4. Achieve bulkhead mode

In the application based on microservice, it is usually necessary to call multiple microservices to complete specific tasks. In the mode of not applicable to bulkhead, these calls are executed by the same batch of threads by default, and these threads are reserved for processing the requests of the entire Java container. Therefore, in the case of a large number of requests, a performance problem of a service will cause all threads in the Java container to be occupied, block new requests at the same time, and finally the container will crash completely.

Hystrix uses a thread pool to delegate all calls to remote services. By default, this thread pool has 10 worker threads. However, it is easy for a slow running service to occupy all threads. All hystrix provides an easy-to-use mechanism to create ‘bulkheads’ between different remote resource calls and isolate the calls of different services into different thread pools so that they do not affect each other.
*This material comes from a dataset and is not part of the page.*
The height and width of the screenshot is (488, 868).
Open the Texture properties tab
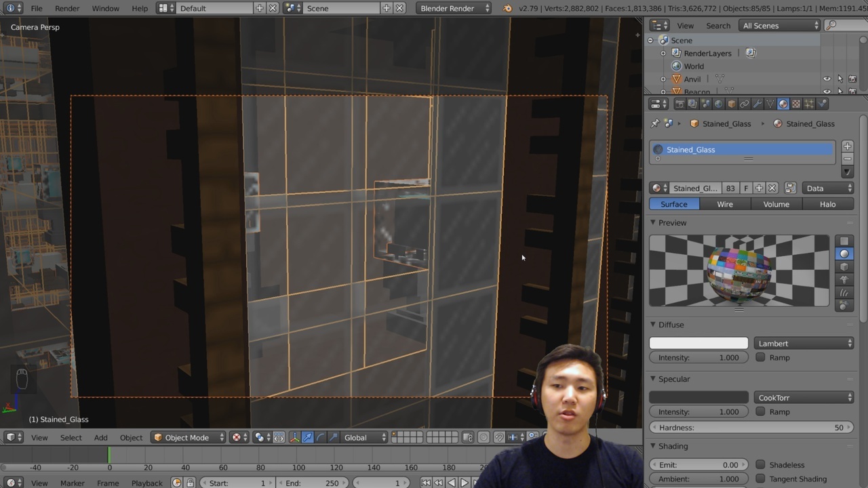(x=795, y=103)
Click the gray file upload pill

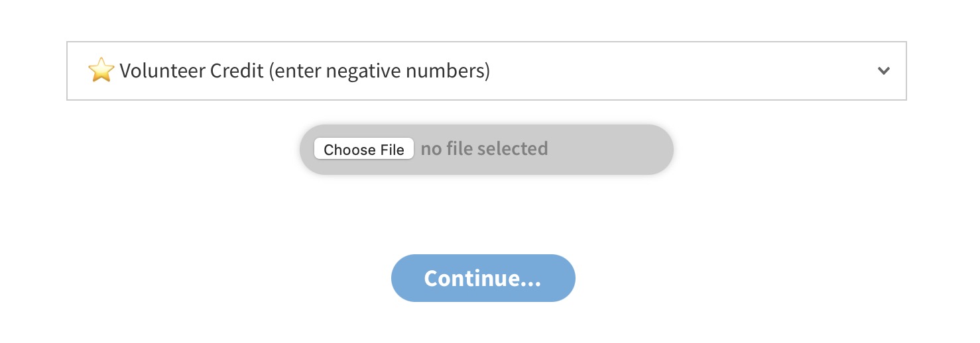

To realize the isolated thread pool, you only need to add the annotation of thread pool on @ hystrixcommand. Take ribbon for example (feign is similar). Modify the organizationbyribbonservice class under the service package in licensingservice, and change the annotation of getorganizationwithribbon method to the following:

@HystrixCommand(commandProperties = {
@HystrixProperty(name = "execution.isolation.thread.timeoutInMilliseconds", value = "1000")
}, fallbackMethod = "getOrganizationWithRibbonBackup",
threadPoolKey = "licenseByOrgThreadPool",
threadPoolProperties = {
@HystrixProperty(name = "coreSize", value = "30"),
@HystrixProperty(name = "maxQueueSize", value = "10")

If the value of the maxqueuesize property is set to – 1, all incoming requests will be saved using synchronousqueue, which forces the number of requests in process to never exceed the size of the thread pool. A value greater than 1 will use linkedblockingqueue.

Note: in the example code, the attribute values are hard coded into the hystrix annotation. In the actual application environment, configuration items are generally configured in spring cloud config, which is convenient for unified management.

All codes used this time: Click to jump

The above is the whole content of this article. I hope it will help you in your study, and I hope you can support developepaer more.